Data items
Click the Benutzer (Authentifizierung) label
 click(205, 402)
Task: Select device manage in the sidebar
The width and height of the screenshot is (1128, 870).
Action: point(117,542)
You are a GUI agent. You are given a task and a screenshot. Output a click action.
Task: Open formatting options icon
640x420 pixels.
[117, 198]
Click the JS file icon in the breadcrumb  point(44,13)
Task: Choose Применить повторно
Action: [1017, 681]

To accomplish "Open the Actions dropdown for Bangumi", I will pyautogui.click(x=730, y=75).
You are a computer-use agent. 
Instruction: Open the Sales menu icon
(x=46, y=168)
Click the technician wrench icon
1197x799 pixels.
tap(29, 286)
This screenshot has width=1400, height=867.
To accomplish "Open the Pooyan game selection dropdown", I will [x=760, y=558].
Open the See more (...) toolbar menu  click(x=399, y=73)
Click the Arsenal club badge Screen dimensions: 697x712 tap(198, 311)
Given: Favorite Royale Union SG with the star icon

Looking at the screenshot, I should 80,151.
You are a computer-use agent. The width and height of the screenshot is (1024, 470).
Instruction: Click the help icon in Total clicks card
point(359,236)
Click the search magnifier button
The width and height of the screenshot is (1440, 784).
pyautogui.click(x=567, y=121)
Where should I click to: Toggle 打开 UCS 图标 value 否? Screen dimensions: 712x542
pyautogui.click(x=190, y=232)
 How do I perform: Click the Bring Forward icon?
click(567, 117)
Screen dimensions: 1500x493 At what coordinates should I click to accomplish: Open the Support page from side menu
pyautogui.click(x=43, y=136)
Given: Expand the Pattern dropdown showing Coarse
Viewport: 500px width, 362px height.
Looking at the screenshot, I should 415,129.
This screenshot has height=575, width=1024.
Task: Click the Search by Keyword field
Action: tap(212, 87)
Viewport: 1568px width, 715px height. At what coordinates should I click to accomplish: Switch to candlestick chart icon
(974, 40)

**What you will do**
Take each record above and return it verbatim.

**Answer section**
Click the Benutzer (Authentifizierung) label
 click(205, 402)
Task: Select device manage in the sidebar
The width and height of the screenshot is (1128, 870).
Action: point(117,542)
You are a GUI agent. You are given a task and a screenshot. Output a click action.
Task: Open formatting options icon
640x420 pixels.
[117, 198]
Click the JS file icon in the breadcrumb  point(44,13)
Task: Choose Применить повторно
Action: [1017, 681]

To accomplish "Open the Actions dropdown for Bangumi", I will pyautogui.click(x=730, y=75).
You are a computer-use agent. 
Instruction: Open the Sales menu icon
(x=46, y=168)
Click the technician wrench icon
1197x799 pixels.
tap(29, 286)
This screenshot has width=1400, height=867.
To accomplish "Open the Pooyan game selection dropdown", I will [x=760, y=558].
Open the See more (...) toolbar menu  click(x=399, y=73)
Click the Arsenal club badge Screen dimensions: 697x712 tap(198, 311)
Given: Favorite Royale Union SG with the star icon

Looking at the screenshot, I should 80,151.
You are a computer-use agent. The width and height of the screenshot is (1024, 470).
Instruction: Click the help icon in Total clicks card
point(359,236)
Click the search magnifier button
The width and height of the screenshot is (1440, 784).
pyautogui.click(x=567, y=121)
Where should I click to: Toggle 打开 UCS 图标 value 否? Screen dimensions: 712x542
pyautogui.click(x=190, y=232)
 How do I perform: Click the Bring Forward icon?
click(567, 117)
Screen dimensions: 1500x493 At what coordinates should I click to accomplish: Open the Support page from side menu
pyautogui.click(x=43, y=136)
Given: Expand the Pattern dropdown showing Coarse
Viewport: 500px width, 362px height.
Looking at the screenshot, I should 415,129.
This screenshot has height=575, width=1024.
Task: Click the Search by Keyword field
Action: tap(212, 87)
Viewport: 1568px width, 715px height. At what coordinates should I click to accomplish: Switch to candlestick chart icon
(974, 40)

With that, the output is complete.